Reproduce every item below line for line, with no changes.

##### Given data

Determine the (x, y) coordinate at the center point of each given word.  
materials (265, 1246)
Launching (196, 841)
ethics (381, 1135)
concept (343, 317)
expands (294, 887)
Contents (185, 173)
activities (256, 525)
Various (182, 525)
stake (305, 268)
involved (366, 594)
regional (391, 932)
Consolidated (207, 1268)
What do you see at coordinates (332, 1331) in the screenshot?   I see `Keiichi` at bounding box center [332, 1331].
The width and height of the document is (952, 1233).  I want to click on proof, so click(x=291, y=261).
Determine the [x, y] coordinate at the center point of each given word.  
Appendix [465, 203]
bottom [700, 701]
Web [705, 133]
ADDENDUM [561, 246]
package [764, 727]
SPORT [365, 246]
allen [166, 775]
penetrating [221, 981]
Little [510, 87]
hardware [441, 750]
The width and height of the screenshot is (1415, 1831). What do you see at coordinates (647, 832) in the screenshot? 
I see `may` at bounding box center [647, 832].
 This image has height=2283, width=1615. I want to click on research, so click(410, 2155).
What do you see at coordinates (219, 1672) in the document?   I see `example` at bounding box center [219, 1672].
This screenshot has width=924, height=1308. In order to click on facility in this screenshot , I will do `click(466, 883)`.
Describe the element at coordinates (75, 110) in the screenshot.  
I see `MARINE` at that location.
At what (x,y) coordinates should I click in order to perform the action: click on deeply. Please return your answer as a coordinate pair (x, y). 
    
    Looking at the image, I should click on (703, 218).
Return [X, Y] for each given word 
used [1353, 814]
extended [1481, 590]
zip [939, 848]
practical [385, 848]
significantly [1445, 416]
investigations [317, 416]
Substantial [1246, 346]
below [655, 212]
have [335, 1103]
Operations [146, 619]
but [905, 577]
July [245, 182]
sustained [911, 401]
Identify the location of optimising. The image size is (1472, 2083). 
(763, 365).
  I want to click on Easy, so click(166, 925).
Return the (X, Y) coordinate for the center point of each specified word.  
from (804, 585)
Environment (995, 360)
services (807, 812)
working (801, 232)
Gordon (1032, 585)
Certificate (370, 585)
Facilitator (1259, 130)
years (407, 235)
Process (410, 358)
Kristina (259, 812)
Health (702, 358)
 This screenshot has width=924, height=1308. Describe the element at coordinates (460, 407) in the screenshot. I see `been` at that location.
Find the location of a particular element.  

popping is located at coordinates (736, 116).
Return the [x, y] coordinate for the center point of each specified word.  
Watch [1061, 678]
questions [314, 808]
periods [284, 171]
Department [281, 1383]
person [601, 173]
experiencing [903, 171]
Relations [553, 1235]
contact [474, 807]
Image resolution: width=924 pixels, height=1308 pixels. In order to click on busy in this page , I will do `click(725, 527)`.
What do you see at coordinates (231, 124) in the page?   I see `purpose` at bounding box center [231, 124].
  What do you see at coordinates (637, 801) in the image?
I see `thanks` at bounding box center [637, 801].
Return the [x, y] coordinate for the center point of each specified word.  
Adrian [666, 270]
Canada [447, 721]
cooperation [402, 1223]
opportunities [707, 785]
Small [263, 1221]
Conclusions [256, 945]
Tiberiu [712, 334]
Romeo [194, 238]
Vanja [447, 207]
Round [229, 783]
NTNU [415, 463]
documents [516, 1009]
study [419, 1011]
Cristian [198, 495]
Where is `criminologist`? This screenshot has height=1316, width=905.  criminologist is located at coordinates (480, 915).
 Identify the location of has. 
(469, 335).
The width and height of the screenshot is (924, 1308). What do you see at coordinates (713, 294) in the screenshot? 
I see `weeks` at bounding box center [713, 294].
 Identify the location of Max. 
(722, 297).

##########

Written answer:
Determine the (x, y) coordinate at the center point of each given word.  
materials (265, 1246)
Launching (196, 841)
ethics (381, 1135)
concept (343, 317)
expands (294, 887)
Contents (185, 173)
activities (256, 525)
Various (182, 525)
stake (305, 268)
involved (366, 594)
regional (391, 932)
Consolidated (207, 1268)
What do you see at coordinates (332, 1331) in the screenshot?   I see `Keiichi` at bounding box center [332, 1331].
The width and height of the document is (952, 1233).  I want to click on proof, so click(x=291, y=261).
Determine the [x, y] coordinate at the center point of each given word.  
Appendix [465, 203]
bottom [700, 701]
Web [705, 133]
ADDENDUM [561, 246]
package [764, 727]
SPORT [365, 246]
allen [166, 775]
penetrating [221, 981]
Little [510, 87]
hardware [441, 750]
The width and height of the screenshot is (1415, 1831). What do you see at coordinates (647, 832) in the screenshot? 
I see `may` at bounding box center [647, 832].
 This image has height=2283, width=1615. I want to click on research, so click(410, 2155).
What do you see at coordinates (219, 1672) in the document?   I see `example` at bounding box center [219, 1672].
This screenshot has width=924, height=1308. In order to click on facility in this screenshot , I will do `click(466, 883)`.
Describe the element at coordinates (75, 110) in the screenshot.  
I see `MARINE` at that location.
At what (x,y) coordinates should I click in order to perform the action: click on deeply. Please return your answer as a coordinate pair (x, y). 
    
    Looking at the image, I should click on (703, 218).
Return [X, Y] for each given word 
used [1353, 814]
extended [1481, 590]
zip [939, 848]
practical [385, 848]
significantly [1445, 416]
investigations [317, 416]
Substantial [1246, 346]
below [655, 212]
have [335, 1103]
Operations [146, 619]
but [905, 577]
July [245, 182]
sustained [911, 401]
Identify the location of optimising. The image size is (1472, 2083). 
(763, 365).
  I want to click on Easy, so click(166, 925).
Return the (X, Y) coordinate for the center point of each specified word.  
from (804, 585)
Environment (995, 360)
services (807, 812)
working (801, 232)
Gordon (1032, 585)
Certificate (370, 585)
Facilitator (1259, 130)
years (407, 235)
Process (410, 358)
Kristina (259, 812)
Health (702, 358)
 This screenshot has width=924, height=1308. Describe the element at coordinates (460, 407) in the screenshot. I see `been` at that location.
Find the location of a particular element.  

popping is located at coordinates (736, 116).
Return the [x, y] coordinate for the center point of each specified word.  
Watch [1061, 678]
questions [314, 808]
periods [284, 171]
Department [281, 1383]
person [601, 173]
experiencing [903, 171]
Relations [553, 1235]
contact [474, 807]
Image resolution: width=924 pixels, height=1308 pixels. In order to click on busy in this page , I will do `click(725, 527)`.
What do you see at coordinates (231, 124) in the page?   I see `purpose` at bounding box center [231, 124].
  What do you see at coordinates (637, 801) in the image?
I see `thanks` at bounding box center [637, 801].
Return the [x, y] coordinate for the center point of each specified word.  
Adrian [666, 270]
Canada [447, 721]
cooperation [402, 1223]
opportunities [707, 785]
Small [263, 1221]
Conclusions [256, 945]
Tiberiu [712, 334]
Romeo [194, 238]
Vanja [447, 207]
Round [229, 783]
NTNU [415, 463]
documents [516, 1009]
study [419, 1011]
Cristian [198, 495]
Where is `criminologist`? This screenshot has height=1316, width=905.  criminologist is located at coordinates (480, 915).
 Identify the location of has. 
(469, 335).
The width and height of the screenshot is (924, 1308). What do you see at coordinates (713, 294) in the screenshot? 
I see `weeks` at bounding box center [713, 294].
 Identify the location of Max. 
(722, 297).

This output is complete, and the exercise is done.